#### Required task:
Lay out the entries as a numbered list without blank lines, starting with the line that contains "Screen dimensions: 603x255" and going on through the end of the entries. Omit the pictures from your list.

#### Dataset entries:

+---+

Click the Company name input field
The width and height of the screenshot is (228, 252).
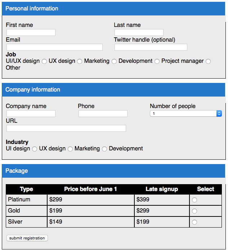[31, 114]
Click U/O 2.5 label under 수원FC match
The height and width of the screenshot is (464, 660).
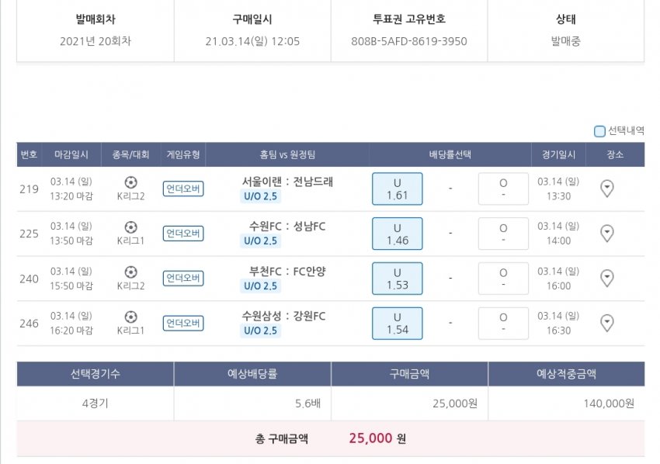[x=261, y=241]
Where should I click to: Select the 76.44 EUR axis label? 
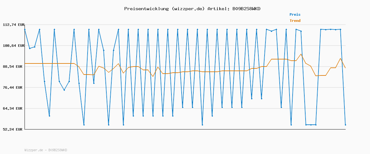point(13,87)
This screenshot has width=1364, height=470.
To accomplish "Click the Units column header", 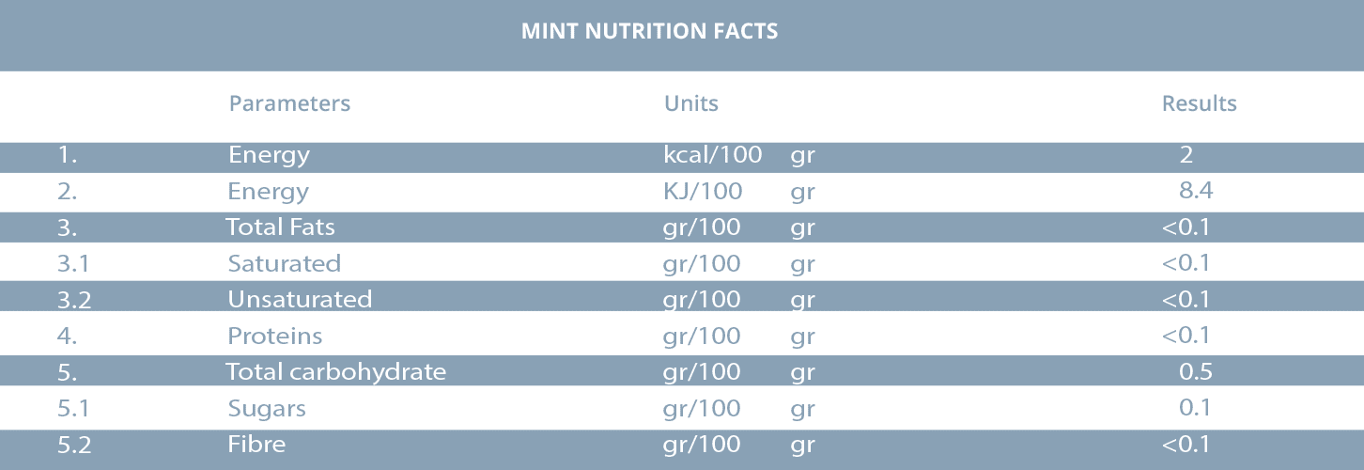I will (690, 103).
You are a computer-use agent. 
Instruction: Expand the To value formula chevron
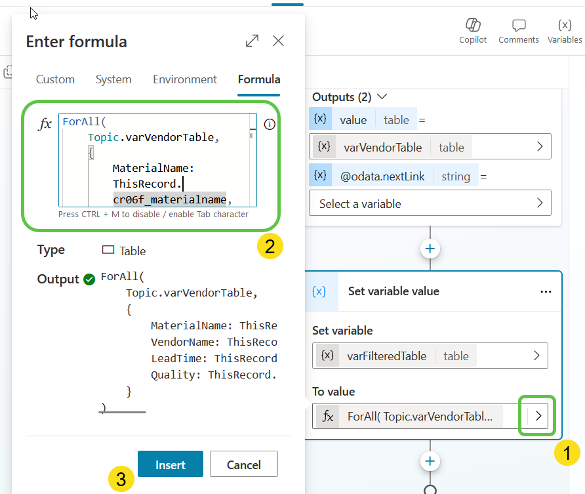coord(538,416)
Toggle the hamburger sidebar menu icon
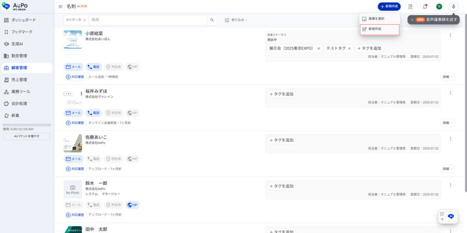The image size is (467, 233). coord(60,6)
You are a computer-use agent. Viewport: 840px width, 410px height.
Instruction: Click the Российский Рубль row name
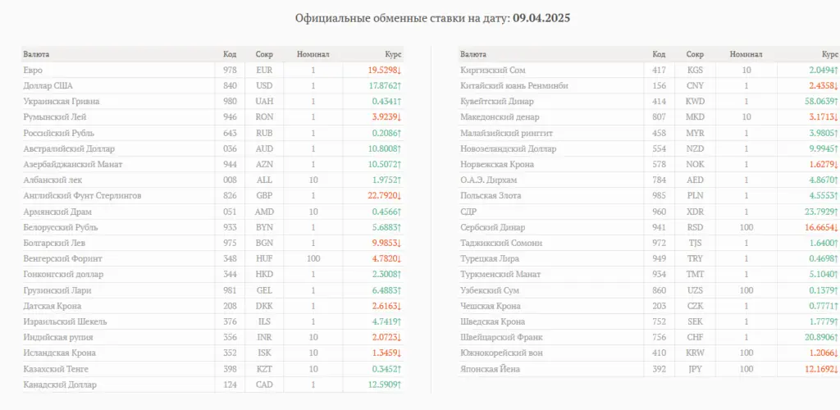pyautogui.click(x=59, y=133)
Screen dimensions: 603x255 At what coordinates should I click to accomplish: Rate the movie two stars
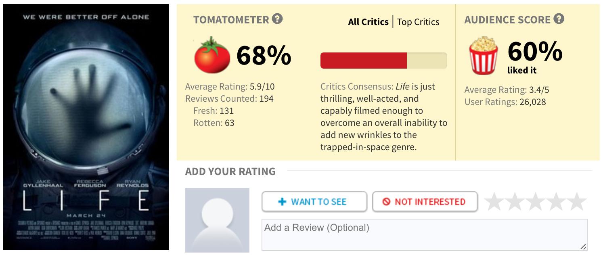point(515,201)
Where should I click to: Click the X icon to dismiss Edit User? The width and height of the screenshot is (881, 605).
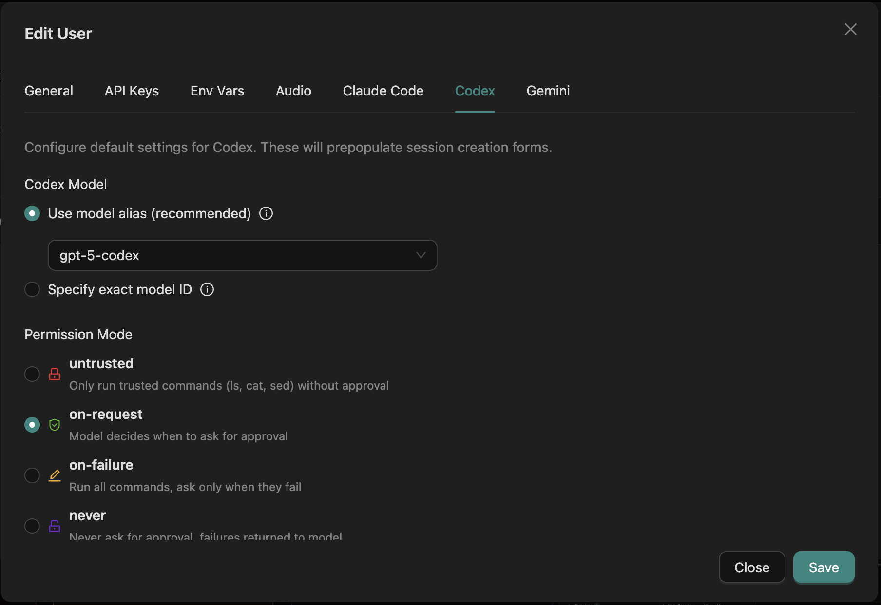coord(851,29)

+---+

#### Written response:
1. Screen dimensions: 603x255 At what coordinates should I click to accomplish: Rate the movie two stars
2. point(515,201)
3. Where should I click to: Click the X icon to dismiss Edit User? The width and height of the screenshot is (881, 605).
4. coord(851,29)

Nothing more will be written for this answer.